When it comes to cargo handling, the signs point to growth. There is great optimism at the Port of Hamburg. But the boom brings new problems with it.
Dhe rising world trade kept the Port of Hamburg on a growth path at the beginning of 2021. “From March onwards, we noticed the ramp-up of many economic sectors, stronger consumer demand and a stabilization of the scheduled services starting in Hamburg,” said Marketing Director Axel Mattern on Thursday.
His board colleague Ingo Egloff predicted that the ongoing effects of the corona pandemic on global transport and retail chains are likely to “gradually weaken”. “Given the current situation, the year 2021 will bring growth again for the Port of Hamburg.” After Rotterdam and Antwerp, Hamburg is number three among the European seaports.

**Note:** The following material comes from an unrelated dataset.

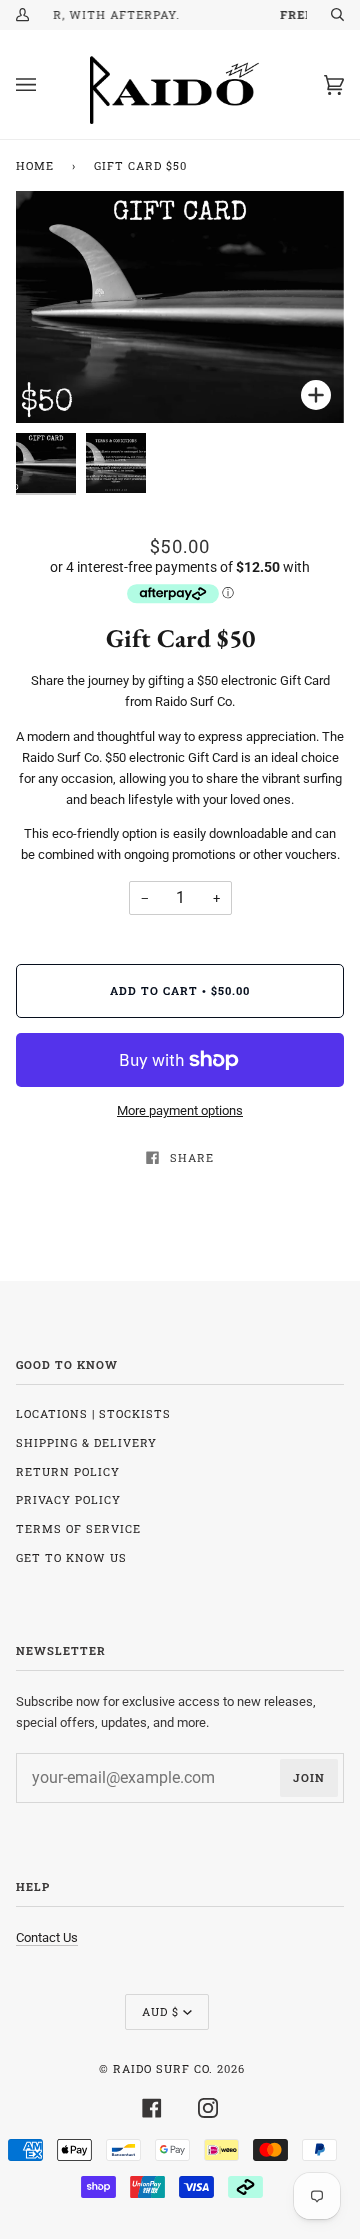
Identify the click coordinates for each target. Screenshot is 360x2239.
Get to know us (71, 1557)
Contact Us (47, 1937)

A total of 32.1 million sea cargoes were loaded or unloaded in the first quarter, 0.4 percent more than a year earlier. In the period from January to March, 2.2 million standard containers (TEU) crossed the quays, 1.8 percent more than a year earlier. The abbreviation TEU stands for a 20-foot container (“Twenty foot equivalent unit”) and is the decisive unit of measurement with which the handling in the port or the capacity of a ship are quantified.
It is true that the global consequences of the corona pandemic had an impact on handling developments in the first quarter, said Mattern. “The month of March brought a significant turnaround in container handling. The growth showed a strong plus of 9.4 percent compared to March 2020. “
The main support for container handling was China, by far the Port of Hamburg’s largest trading partner (plus 16 percent). There was also an increase of 0.7 percent in trade with the USA, “Hamburg’s number two”. In the two largest global economies, the economic recovery after the Corona slump in 2020 started earlier and more sustainably than in Germany. “Among Hamburg’s top 10 trading partners in seaborne container traffic, six countries are already back on a growth path in the first quarter,” said Egloff.
But not quite as bad as feared
The handling of bulk goods – for example ores, coal or liquids – achieved an increase of 2.7 percent to 9.8 million tons, supported primarily by strong increases in ore imports. General cargo handling remained at 22.4 million tons (minus 0.5 percent) is still just below the previous year’s result.
The corona crisis year 2020 caused massive drops in cargo handling in the Port of Hamburg, but overall the development was not quite as bad as feared in the end. Instead of double-digit, sea freight throughput fell by 7.6 percent to 126.3 million tons. A total of 8.5 million standard containers (TEU) crossed the quay, 7.9 percent fewer than in the previous year.
The container throughput index of the RWI – Leibniz Institute for Economic Research and the Institute for Shipping Economics and Logistics is also pointing upwards. As announced on Thursday, according to the current flash estimate, this rose seasonally adjusted by 2.4 points to 127.1 in April. After a short break in winter, the index has risen significantly for the second time in a row.
Traffic jams in ports
On Wednesday, the Hamburg-based transport and logistics group Hapag-Lloyd announced that it was still seeing a globally scarce supply of containers in the picking up world trade. “Hapag-Lloyd has therefore invested again in its container fleet and ordered a total of 60,000 TEU standard containers in China,” announced the group. In April of this year, Hapag-Lloyd announced orders totaling around 150,000 TEU for 2021.
“The significantly increased demand has led to a shortage of containers all over the world,” reports the container shipping company, which is one of the world’s most important providers of sea transport with a fleet of 241 ships and a total transport capacity of 1.7 million TEU.
Strong imbalances, for example in exports from Asia, but also due to traffic jams in ports and delays in hinterland traffic, ensured that the containers were tied up for considerably longer. “The demand is still very high, the provision of container equipment is currently one of the greatest challenges in our industry,” said Hapag-Lloyd CEO Rolf Habben Jansen.
Thanks to the transport boom that began in the second half of the year, Hapag-Lloyd increased its consolidated profit by 151 percent to EUR 935.4 million with sales of around EUR 12.8 billion. The year 2021 also began with a jump in profits.